To give you an idea on how much story content you get to play, the campaign took me less than 10 hours to finish.
Now that may not sound much, but that’s because most of my time on Destiny 2 has been spent not progressing the story, but instead enjoying the open world of every location available, and compared to the first Destiny, there is a lot to do and a lot of ground to cover.
There are a lot of side missions, or Adventures, given by significant NPCs each with a distinct personality, Public Events which are actually difficult to take on alone, Lost Sectors which encourage you to go through every nook and cranny of the world, and more.
The best part of participating in these activities is that they actually are rewarding. You will often get an item whenever you complete an activity, and if you don’t, you still get a token which you can collect and present to said NPCs who will provide you a random item that will either upgrade or match your current Power level.
The steady stream of activities will keep you playing for hours and hours on end, and the variety and rewards won’t make you feel like you’re grinding for nothing.
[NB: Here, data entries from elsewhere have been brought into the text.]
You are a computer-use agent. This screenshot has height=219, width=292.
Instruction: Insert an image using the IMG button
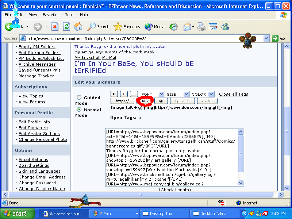pyautogui.click(x=144, y=101)
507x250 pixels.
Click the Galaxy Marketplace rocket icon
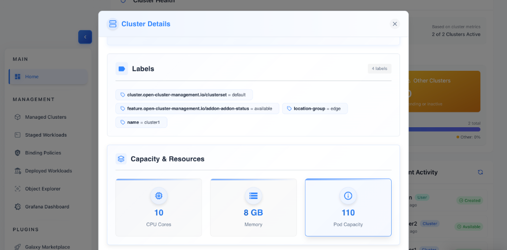[17, 247]
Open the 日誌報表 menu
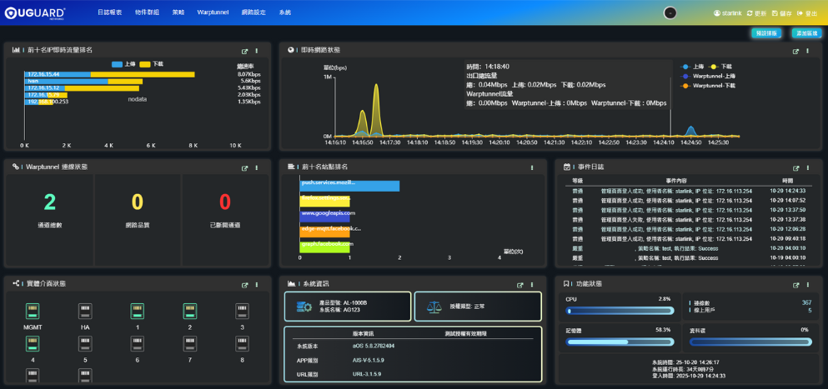Image resolution: width=828 pixels, height=389 pixels. [109, 13]
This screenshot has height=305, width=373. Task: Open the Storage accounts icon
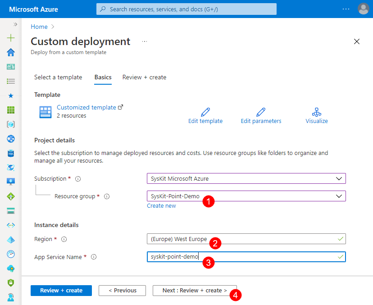click(10, 211)
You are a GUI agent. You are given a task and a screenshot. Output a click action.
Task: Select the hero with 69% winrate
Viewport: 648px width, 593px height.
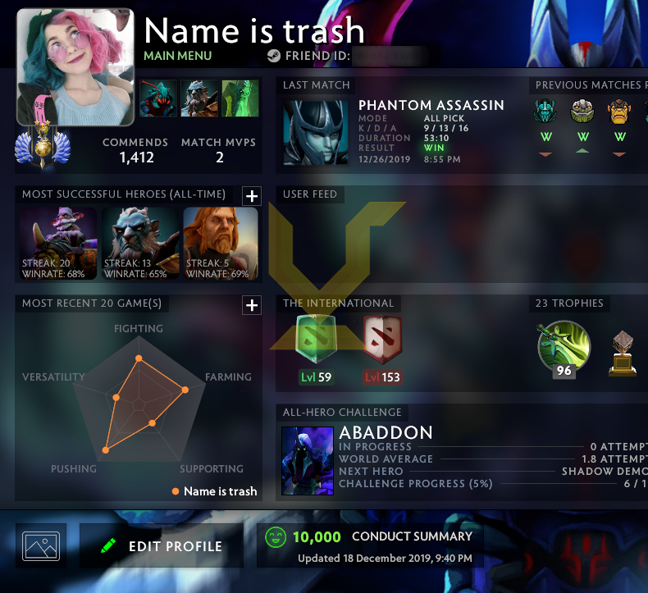click(221, 243)
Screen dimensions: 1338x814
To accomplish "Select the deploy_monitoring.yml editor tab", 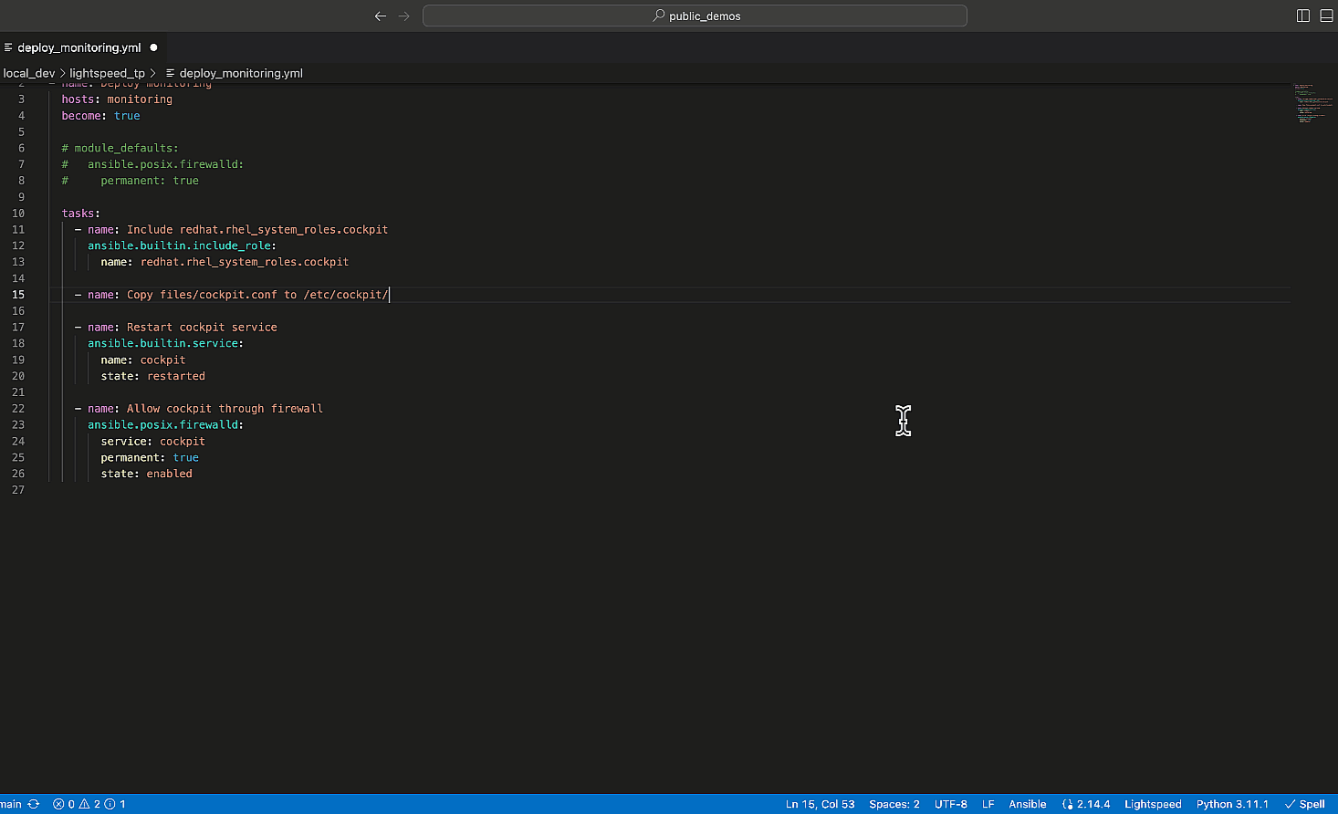I will (78, 47).
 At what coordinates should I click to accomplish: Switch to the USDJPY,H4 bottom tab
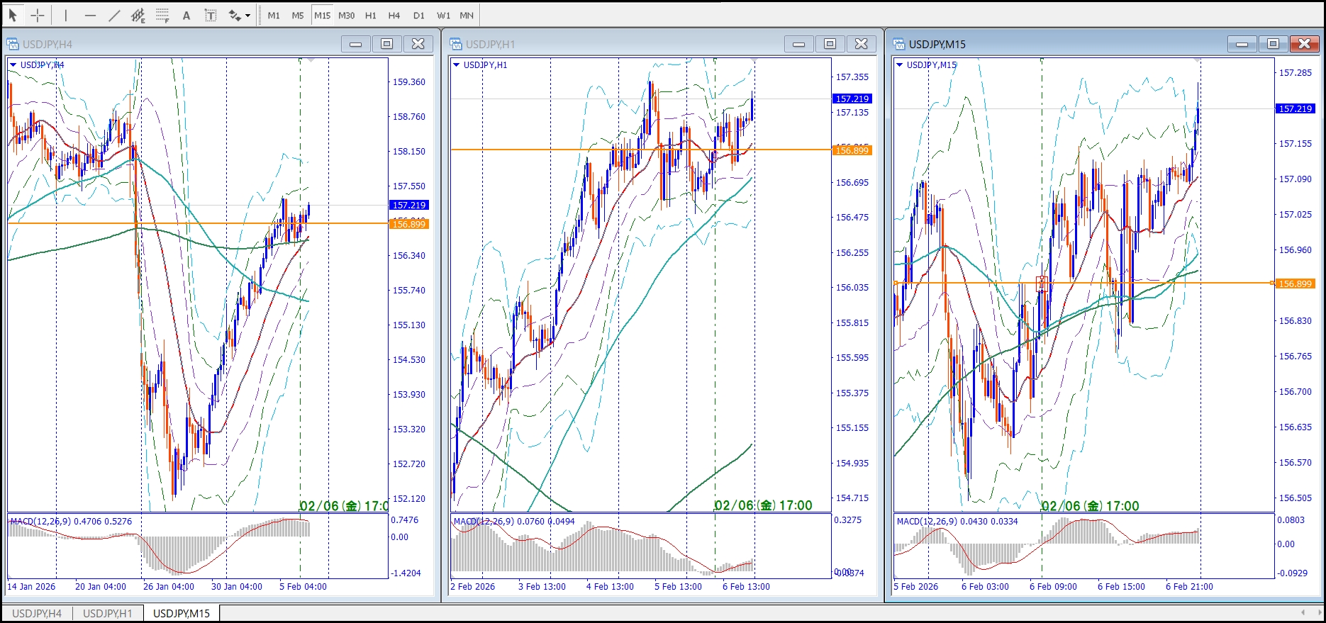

Outside travelling different areas are the more taxing PvP and PvE modes which requires teamwork but does its best to not dissuade the solo gamer.
For those familiar with Destiny, the PvP modes are accessible through the Crucible. Now while there are new different game modes and maps in Destiny 2, the game frustratingly does not allow you to choose your game mode or your map. It also takes a long while for you to get to enter a game whether you have a fireteam or not.
The good news is most of the maps are well-designed and allow for variety of combat. Gone are the days where running around with a shotgun would merit you kills. While individual skill is important, it is teamwork that matters the most in winning the games. The game also abandoned the 6-vs-6 format in favor of the 4-vs-4 format. This significantly reduces the seemingly random chaos and allows for a more focused match.
The more difficult PvE modes which are the strikes, nightfall strikes, and raids are what you’re working for while you take on adventures, public events and other open world activities. These three cooperative PvE modes need a lot of firepower and coordination, especially the raids where I reckon you will be spending most of your waking hours with your fireteam.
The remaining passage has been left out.